§ **EXERCISE INSTRUCTIONS**
In the listing beneath this line, copy exactly the lines starting with the one containing "Health (435, 159)" and going on through the one containing "予約リクエスト（旧：仮予約） (275, 996)".

____

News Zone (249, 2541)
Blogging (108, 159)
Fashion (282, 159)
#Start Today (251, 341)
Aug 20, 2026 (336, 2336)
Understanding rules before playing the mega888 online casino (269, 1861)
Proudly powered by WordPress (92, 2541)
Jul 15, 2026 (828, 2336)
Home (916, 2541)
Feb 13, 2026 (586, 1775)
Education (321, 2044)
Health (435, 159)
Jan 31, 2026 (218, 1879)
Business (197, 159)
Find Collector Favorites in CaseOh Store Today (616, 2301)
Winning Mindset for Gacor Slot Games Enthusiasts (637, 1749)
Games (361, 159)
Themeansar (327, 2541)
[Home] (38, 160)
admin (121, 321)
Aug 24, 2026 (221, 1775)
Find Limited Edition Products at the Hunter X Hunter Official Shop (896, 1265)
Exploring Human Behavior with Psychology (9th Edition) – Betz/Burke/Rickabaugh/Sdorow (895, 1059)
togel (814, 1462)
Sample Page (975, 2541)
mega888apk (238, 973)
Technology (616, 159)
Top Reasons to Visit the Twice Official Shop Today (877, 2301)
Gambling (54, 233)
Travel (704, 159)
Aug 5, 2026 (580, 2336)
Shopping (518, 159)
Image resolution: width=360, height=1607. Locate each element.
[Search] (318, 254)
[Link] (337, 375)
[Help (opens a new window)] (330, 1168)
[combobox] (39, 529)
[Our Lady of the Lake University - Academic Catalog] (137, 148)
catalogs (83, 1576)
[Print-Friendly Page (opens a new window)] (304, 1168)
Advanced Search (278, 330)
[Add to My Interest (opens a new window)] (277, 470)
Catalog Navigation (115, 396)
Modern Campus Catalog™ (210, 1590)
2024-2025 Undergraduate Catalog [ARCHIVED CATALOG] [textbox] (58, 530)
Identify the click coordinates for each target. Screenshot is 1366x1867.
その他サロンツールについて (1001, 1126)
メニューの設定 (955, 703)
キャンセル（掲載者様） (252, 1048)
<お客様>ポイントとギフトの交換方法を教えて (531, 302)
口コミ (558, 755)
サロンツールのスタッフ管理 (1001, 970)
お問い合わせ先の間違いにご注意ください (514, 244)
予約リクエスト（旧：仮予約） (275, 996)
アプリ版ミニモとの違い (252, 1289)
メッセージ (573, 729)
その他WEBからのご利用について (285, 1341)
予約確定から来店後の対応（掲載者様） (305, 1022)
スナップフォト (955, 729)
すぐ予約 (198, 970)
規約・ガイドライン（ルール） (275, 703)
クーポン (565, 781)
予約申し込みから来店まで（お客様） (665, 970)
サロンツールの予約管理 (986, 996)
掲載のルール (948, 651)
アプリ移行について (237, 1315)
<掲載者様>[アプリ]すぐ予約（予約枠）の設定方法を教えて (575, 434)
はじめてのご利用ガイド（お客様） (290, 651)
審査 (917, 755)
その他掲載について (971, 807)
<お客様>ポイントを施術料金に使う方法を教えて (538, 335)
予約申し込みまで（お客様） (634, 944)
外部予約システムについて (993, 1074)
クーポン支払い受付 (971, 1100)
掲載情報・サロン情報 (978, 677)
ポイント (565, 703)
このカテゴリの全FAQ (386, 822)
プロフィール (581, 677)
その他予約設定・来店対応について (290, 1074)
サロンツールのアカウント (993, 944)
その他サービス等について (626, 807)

____

§ **REPLY**
Health (435, 159)
Jan 31, 2026 (218, 1879)
Business (197, 159)
Find Collector Favorites in CaseOh Store Today (616, 2301)
Winning Mindset for Gacor Slot Games Enthusiasts (637, 1749)
Games (361, 159)
Themeansar (327, 2541)
[Home] (38, 160)
admin (121, 321)
Aug 24, 2026 (221, 1775)
Find Limited Edition Products at the Hunter X Hunter Official Shop (896, 1265)
Exploring Human Behavior with Psychology (9th Edition) – Betz/Burke/Rickabaugh/Sdorow (895, 1059)
togel (814, 1462)
Sample Page (975, 2541)
mega888apk (238, 973)
Technology (616, 159)
Top Reasons to Visit the Twice Official Shop Today (877, 2301)
Gambling (54, 233)
Travel (704, 159)
Aug 5, 2026 (580, 2336)
Shopping (518, 159)
Image resolution: width=360, height=1607. Locate each element.
[Search] (318, 254)
[Link] (337, 375)
[Help (opens a new window)] (330, 1168)
[combobox] (39, 529)
[Our Lady of the Lake University - Academic Catalog] (137, 148)
catalogs (83, 1576)
[Print-Friendly Page (opens a new window)] (304, 1168)
Advanced Search (278, 330)
[Add to My Interest (opens a new window)] (277, 470)
Catalog Navigation (115, 396)
Modern Campus Catalog™ (210, 1590)
2024-2025 Undergraduate Catalog [ARCHIVED CATALOG] [textbox] (58, 530)
Identify the click coordinates for each target. Screenshot is 1366x1867.
その他サロンツールについて (1001, 1126)
メニューの設定 (955, 703)
キャンセル（掲載者様） (252, 1048)
<お客様>ポイントとギフトの交換方法を教えて (531, 302)
口コミ (558, 755)
サロンツールのスタッフ管理 (1001, 970)
お問い合わせ先の間違いにご注意ください (514, 244)
予約リクエスト（旧：仮予約） (275, 996)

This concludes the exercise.